I do wonder whether Rick Owens is reaching the same point in his career. The staples sell season after season - at this point it would seem to be a leather jacket and trainer brand. For those who have been buying Rick for a number of years, they already have a perfectly serviceable wardrobe that does not really need frequent additions past restocking basics. So how do you get those consumers to buy more? Well Rick's answer would seem to be by continuing to sell the staples but introducing new colours - hence the likes of passport (dark blue). Of course the more complex pieces are still there for those requiring them, but in refining the basics with the introduction of new shades I think Rick is doing something quite clever. The very fact that he has such a defined range of basics means that he can go back to the use of colours in his earlier collections and reintroduce them to a newer audience who have only ever known him for creating in black. Spring/Summer 2015 was a prime example, with Rick pushing the boat with multiple colours, whilst looking back to older work, and thus shocking the newer audience (and of course it will be interesting to see how the streetwear communities react).

This self-referential style of design is central to Rick's approach (after all he is the designer who said that each collection is merely the continuation of the same story), but also one that I think is gaining traction amongst a number of designers in the contemporary sphere. With the rise of defined fashion tribes, propagated by the immediacy and prevalence of social media, it is no wonder that designers are beginning to look inwards.

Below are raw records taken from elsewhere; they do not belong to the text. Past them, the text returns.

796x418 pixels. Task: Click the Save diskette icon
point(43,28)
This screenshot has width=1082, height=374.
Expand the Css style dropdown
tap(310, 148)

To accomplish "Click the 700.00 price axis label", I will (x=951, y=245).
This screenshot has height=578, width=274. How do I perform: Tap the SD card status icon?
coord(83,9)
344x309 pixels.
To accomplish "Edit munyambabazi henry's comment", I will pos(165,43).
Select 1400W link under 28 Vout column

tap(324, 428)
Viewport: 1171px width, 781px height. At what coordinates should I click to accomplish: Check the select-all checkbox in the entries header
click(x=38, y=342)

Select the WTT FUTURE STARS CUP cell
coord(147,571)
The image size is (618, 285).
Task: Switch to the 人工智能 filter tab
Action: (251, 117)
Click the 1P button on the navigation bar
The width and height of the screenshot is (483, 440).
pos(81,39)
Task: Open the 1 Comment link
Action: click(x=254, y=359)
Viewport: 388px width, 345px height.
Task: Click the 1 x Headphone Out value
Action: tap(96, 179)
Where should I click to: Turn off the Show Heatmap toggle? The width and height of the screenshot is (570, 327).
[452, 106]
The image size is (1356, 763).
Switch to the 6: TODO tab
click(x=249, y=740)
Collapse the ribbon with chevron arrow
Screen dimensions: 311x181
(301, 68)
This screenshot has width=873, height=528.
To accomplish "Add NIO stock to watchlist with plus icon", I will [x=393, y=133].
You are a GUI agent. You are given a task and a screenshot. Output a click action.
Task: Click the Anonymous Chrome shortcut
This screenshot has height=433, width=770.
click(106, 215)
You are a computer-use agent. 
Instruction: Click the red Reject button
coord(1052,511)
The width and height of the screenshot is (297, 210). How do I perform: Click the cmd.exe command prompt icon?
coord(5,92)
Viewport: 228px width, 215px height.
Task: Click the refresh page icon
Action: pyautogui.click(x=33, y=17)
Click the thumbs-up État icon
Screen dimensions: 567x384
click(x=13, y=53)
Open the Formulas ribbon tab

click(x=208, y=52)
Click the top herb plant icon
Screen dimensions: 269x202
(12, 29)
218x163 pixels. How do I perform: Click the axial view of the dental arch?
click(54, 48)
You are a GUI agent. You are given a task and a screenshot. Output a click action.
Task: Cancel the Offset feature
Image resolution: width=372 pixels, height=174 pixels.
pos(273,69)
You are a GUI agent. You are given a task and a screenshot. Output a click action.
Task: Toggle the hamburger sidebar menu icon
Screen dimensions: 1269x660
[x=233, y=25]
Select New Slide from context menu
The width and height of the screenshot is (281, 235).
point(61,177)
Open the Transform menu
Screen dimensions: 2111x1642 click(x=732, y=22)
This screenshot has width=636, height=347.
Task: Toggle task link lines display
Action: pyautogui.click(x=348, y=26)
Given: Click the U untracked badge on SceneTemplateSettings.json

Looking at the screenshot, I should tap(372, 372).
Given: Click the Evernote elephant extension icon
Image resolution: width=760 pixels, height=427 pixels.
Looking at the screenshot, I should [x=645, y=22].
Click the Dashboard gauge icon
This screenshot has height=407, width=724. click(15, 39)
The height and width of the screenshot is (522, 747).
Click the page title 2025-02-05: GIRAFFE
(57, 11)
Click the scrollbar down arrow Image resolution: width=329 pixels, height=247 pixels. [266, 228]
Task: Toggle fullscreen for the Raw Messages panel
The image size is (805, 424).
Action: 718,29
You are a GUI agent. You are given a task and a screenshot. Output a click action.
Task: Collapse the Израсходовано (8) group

You already know that whatever you design will end up in H&M and Zara next week, so rather than starting from some external point, why not go back and refine? I personally think it is a far better way of designing, because in revisiting and rethinking, you create a coherent thread that allows you to pursue some idea of perfecting your aesthetic for the current moment. Self-reflexivity inherently allows for the formation of a clearly defined voice, and that is necessary for any designer wishing to be at their best (the difference between Lagerfeld and Saint Laurent being that Yves actually had a voice of his own, Karl never has done - I know I say this all the time, but Karl Lagerfeld is not a fashion designer, he is a stylist).   

The idea of a clearly defined voice returns us to considering the staples and uniforms. It is this that interests me most when it comes to my own relationship with fashion and dress. Although I am absolutely fascinated by the ebbs and flows of the fashion cycle, and the birth and evolution of trends, when it comes to what I myself wear, it does not really factor into things. Both designers provide ample choice for the creation and refinement of a small capsule wardrobe, and it is this idea that drives me - because in keeping my wardrobe intentionally small I am better able to examine my relationship with dress. The idea of having less may seem paradoxical to an interest in fashion, but I think it is actually intrinsic to my interest in fashion and dress. It is about constantly questioning and exploring the relationship we have, not only with the material object that constitutes dress, but with the idea of self-representation and social identity itself. In owning less it is easier to ask the numerous questions I have, because if it takes me two years to look for and buy a single white shirt, I am hardly wanting for more time to explore. But it is not simply enough to own less, you have to want less. Collections like these make me happy, because they force us to ask questions. But at the same time, you know you will see the usual variations of a uniform on the rails, and whilst that may bore others, I love seeing such focused design.